GIVEN REQUEST: In each of the items below, swap "icon" for "button" and write the lines out again with everything else unchanged, leaving out the pictures.

---+---

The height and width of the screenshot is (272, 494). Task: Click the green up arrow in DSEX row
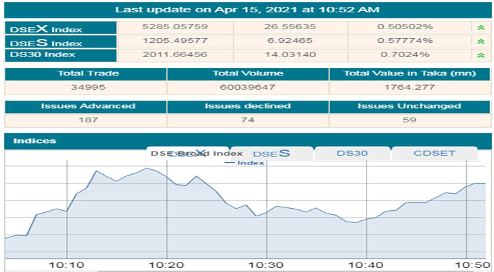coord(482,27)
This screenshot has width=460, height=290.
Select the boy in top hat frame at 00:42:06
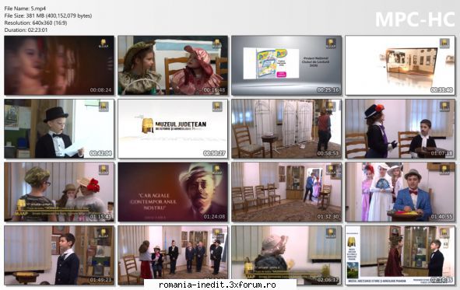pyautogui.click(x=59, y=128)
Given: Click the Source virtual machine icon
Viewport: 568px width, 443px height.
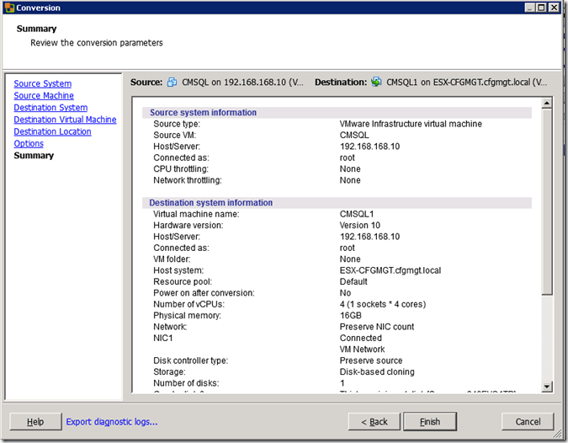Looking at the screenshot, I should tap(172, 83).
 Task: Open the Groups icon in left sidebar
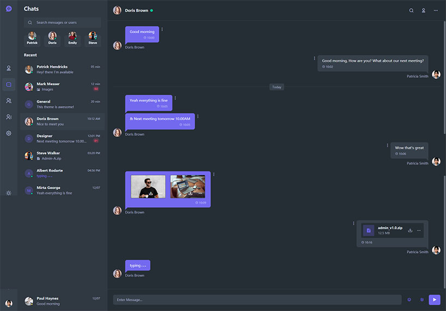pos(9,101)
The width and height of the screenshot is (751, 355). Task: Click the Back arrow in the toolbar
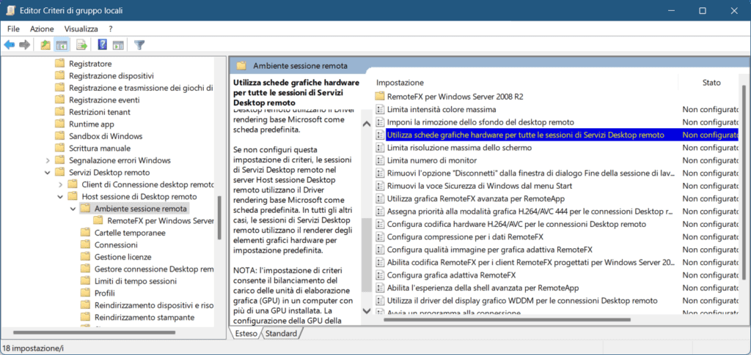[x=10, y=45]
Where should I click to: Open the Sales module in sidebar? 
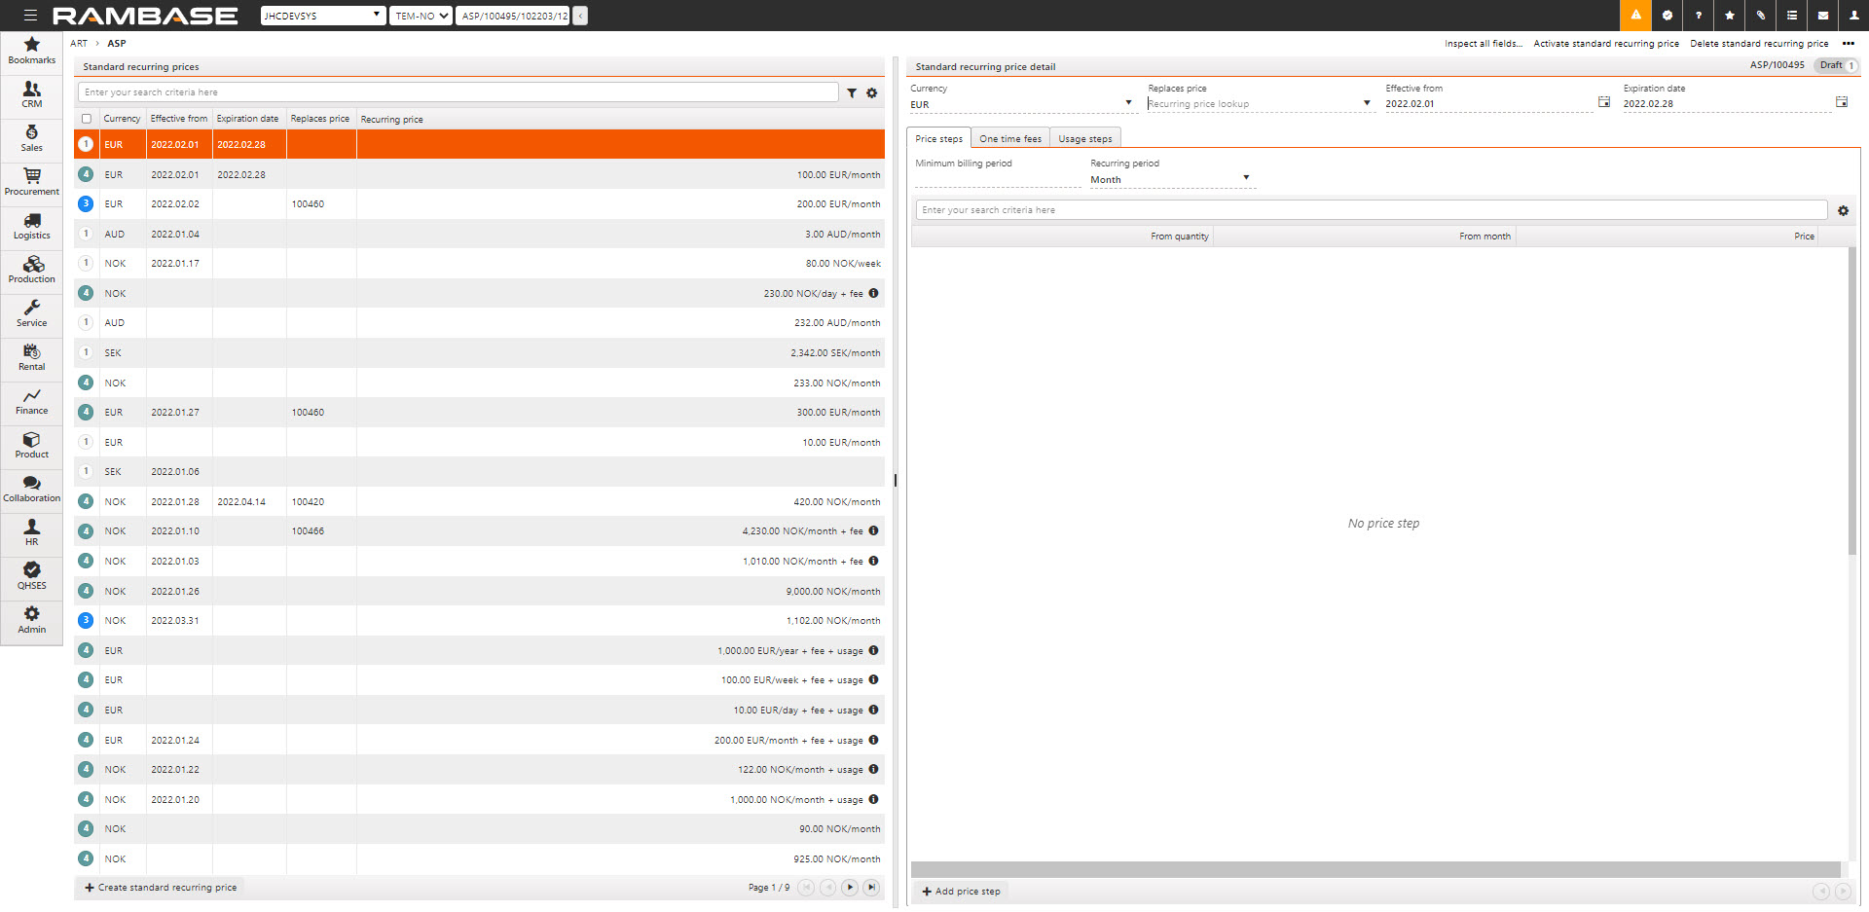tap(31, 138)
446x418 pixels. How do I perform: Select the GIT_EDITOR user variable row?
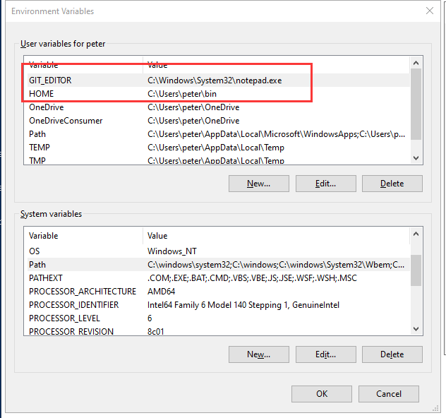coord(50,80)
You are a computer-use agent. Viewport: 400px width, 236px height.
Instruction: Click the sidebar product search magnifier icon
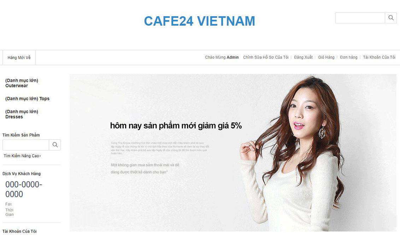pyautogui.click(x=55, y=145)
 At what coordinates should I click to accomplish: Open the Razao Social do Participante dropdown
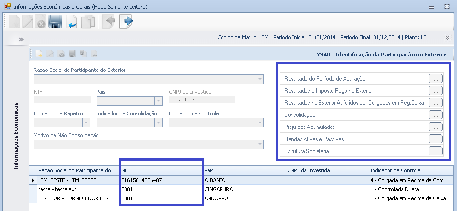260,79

---+---

TASK RESULT:
The height and width of the screenshot is (272, 494). Task: Click the green up arrow in DSEX row
coord(482,27)
This screenshot has width=460, height=290.
Select the boy in top hat frame at 00:42:06
pyautogui.click(x=59, y=128)
Given: Click the Source virtual machine button
Viewport: 568px width, 443px height.
Looking at the screenshot, I should tap(172, 83).
 Task: Open the Groups button in left sidebar
pos(9,101)
The width and height of the screenshot is (751, 355). Task: Click the Back arrow in the toolbar
[x=10, y=45]
Where should I click to: Open the Sales module in sidebar? 
tap(31, 138)
446x418 pixels. How do I perform: Select the GIT_EDITOR user variable row?
coord(50,80)
You are a computer-use agent. Viewport: 400px width, 236px height.
Instruction: Click the sidebar product search magnifier button
pyautogui.click(x=55, y=145)
 At what coordinates should I click to accomplish: Open the Razao Social do Participante dropdown
260,79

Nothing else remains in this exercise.